Mereka menambal badan jalan jembatan yang menganga tersebut.
Pantauan Jawa Pos Radar Ijen, perbaikan dilakukan dengan cara menambah besi dan menambal dengan aspal.
Arus lalu lintas juga dilakukan pembatasan, selama proses pengerjaan berlangsung.
Baca Juga: DUH! Jembatan Sentong Belum Beres, Jembatan Koncer Bondowoso Kini Malah Sudah Retak dan Berlubang
Hanya kendaraan roda dua dan roda empat yang diperbolehkan melintas. Sementara truk dan kendaraan besar lainnya, dilarang melintas.
Sejumlah polisi hingga petugas Dinas Perhubungan (Dishub) Bondowoso, tampak di sekitar lokasi. Mereka mengatur arus lalu lintas agar tetap lancar.
Sementara petugas Dinas Bina Marga Sumber Daya Air dan Bina Konstruksi (BSBK) Bondowoso, tampak sibuk menambal jalan jembatan yang berlubang puluhan sentimeter itu.
Kepala BSBK Bondowoso Ansori menjelaskan, perbaikan jembatan yang berada di jalan kabupaten itu, sudah beberapa kali diusulkan kepada pemerintah provinsi hingga pusat, sejak 2017 silam.
Baca Juga: Breaking News! Jembatan Koncer Bondowoso Bolong, Warga Minta Segera Dilakukan Penanganan Cepat
Namun, hingga saat ini belum ada tindakan resmi. Sehingga ketika terjadi kerusakan atau berlubang, biasanya hanya ditangani dengan cara ditambal.
“Kami berupaya terus ke provinsi dan ke pusat. Karena ini kan dampak pengalihan arus,” ujarnya.
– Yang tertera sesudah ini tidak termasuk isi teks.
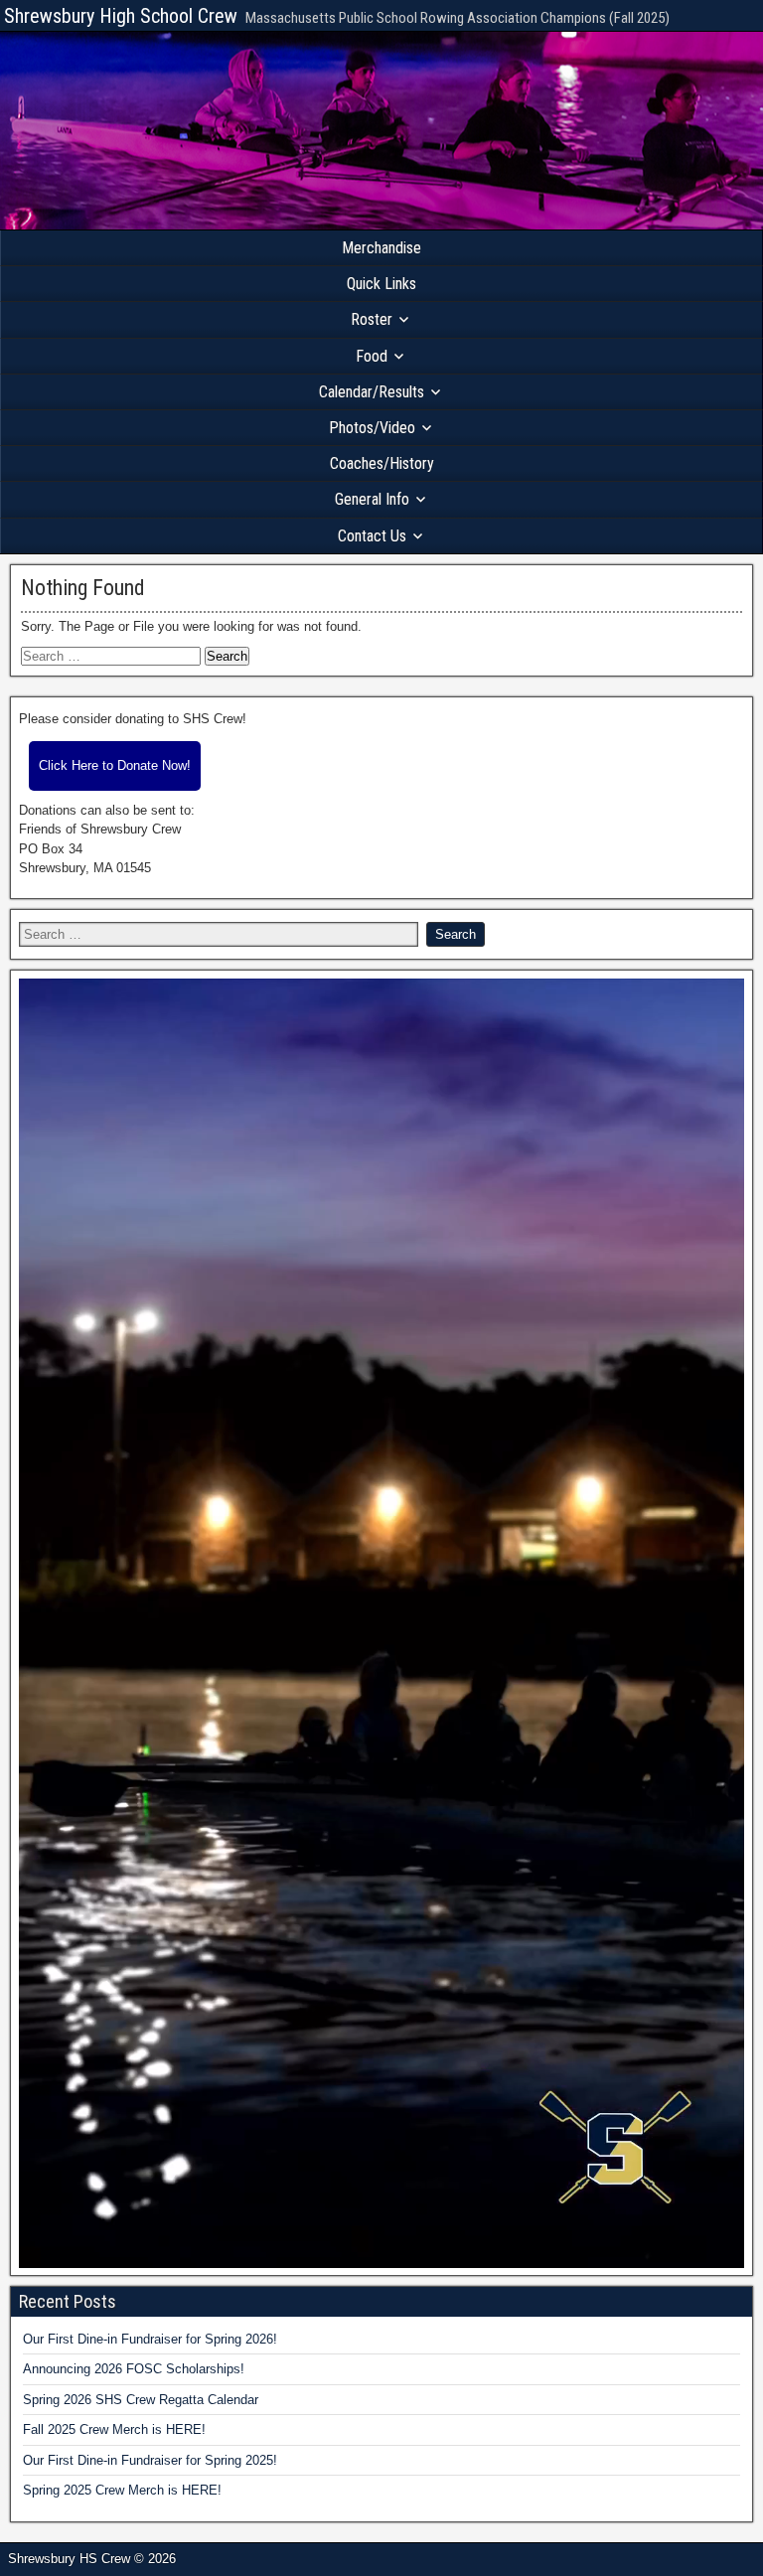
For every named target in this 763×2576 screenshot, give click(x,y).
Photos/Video (372, 427)
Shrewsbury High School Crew (120, 16)
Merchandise (381, 247)
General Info (372, 499)
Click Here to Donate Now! (115, 765)
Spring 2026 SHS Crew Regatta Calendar (140, 2399)
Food (371, 356)
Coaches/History (382, 463)
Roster (371, 319)
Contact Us (372, 536)
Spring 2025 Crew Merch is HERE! (122, 2490)
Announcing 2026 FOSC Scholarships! (133, 2368)
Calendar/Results (371, 391)
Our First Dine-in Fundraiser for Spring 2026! (150, 2339)
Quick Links (381, 283)
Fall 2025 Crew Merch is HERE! (114, 2429)
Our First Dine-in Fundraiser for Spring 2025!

Dia belum bisa memastikan perbaikan total kapan akan dilaksanakan. Ia menambahkan, untuk melakukan perbaikan dan rehabilitasi Jembatan Koncer secara total, diperlukan anggaran yang cukup besar, yakni mencapai sekitar Rp 20 miliar.
Untuk saat ini, Ansori mengatakan, masih akan melakukan asssesmen perencanaan. Salah satu tujuannya, untuk mengetahui secara pasti pembatasan kendaraan hingga kelayakan jembatan.
“Nanti kami batasi dengan portal, paling tidak tingginya 2,5 lah maksimal. Tapi kami masih koordinasi dengan rumah sakit dan Dinas Kesehatan,” ujarnya.
Pemasangan portal itu dilakukan, untuk membatasi kendaraan yang bisa melintas. Meski sebelumnya, Pemkab sudah memasang banner peringatan bahwa truk dan bus dilarang melintas, namun faktanya sejumlah pengendara masih melintas dalam waktu tertentu.
“Sudah sepakat antara kami, BSBK, Dinas Perhubungan, kemudian Satlantas. Pak Wabup juga memerintahkan kepada kami untuk membatasi,” pungkasnya.